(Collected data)
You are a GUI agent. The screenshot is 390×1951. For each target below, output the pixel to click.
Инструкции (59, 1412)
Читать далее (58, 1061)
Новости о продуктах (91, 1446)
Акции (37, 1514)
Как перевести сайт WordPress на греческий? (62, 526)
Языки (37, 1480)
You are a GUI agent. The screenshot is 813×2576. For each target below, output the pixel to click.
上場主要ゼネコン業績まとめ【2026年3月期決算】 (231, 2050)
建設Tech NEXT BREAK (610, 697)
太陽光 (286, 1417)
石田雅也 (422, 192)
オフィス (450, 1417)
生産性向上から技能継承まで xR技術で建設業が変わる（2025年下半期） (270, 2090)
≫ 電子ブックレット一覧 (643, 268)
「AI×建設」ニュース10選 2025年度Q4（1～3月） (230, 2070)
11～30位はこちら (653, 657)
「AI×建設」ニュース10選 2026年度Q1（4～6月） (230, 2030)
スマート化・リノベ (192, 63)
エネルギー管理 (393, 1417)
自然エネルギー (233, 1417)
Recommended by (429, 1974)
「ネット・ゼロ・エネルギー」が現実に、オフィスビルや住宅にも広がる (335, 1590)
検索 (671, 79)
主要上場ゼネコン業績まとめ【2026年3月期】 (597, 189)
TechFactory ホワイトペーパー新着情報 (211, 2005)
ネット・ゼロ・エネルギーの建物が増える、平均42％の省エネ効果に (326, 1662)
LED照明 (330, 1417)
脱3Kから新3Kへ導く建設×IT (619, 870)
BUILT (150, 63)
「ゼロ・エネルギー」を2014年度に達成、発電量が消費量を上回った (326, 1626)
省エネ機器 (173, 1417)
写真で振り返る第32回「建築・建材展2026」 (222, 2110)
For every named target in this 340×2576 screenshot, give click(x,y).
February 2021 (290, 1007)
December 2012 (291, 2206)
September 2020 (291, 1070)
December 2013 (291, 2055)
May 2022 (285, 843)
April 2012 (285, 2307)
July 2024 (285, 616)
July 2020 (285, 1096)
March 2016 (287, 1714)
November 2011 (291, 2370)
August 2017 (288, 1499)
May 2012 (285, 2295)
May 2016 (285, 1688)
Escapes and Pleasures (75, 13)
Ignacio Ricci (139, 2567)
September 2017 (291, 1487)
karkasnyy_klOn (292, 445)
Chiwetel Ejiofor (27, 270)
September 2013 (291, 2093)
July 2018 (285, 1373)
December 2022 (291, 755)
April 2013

- **Work request**:
From the line containing "August 2017 (288, 1499)" through the last line of the entries above, print each line exactly as it stands.

- **Exercise result**:
August 2017 (288, 1499)
May 2012 (285, 2295)
May 2016 (285, 1688)
Escapes and Pleasures (75, 13)
Ignacio Ricci (139, 2567)
September 2017 (291, 1487)
karkasnyy_klOn (292, 445)
Chiwetel Ejiofor (27, 270)
September 2013 (291, 2093)
July 2018 (285, 1373)
December 2022 (291, 755)
April 2013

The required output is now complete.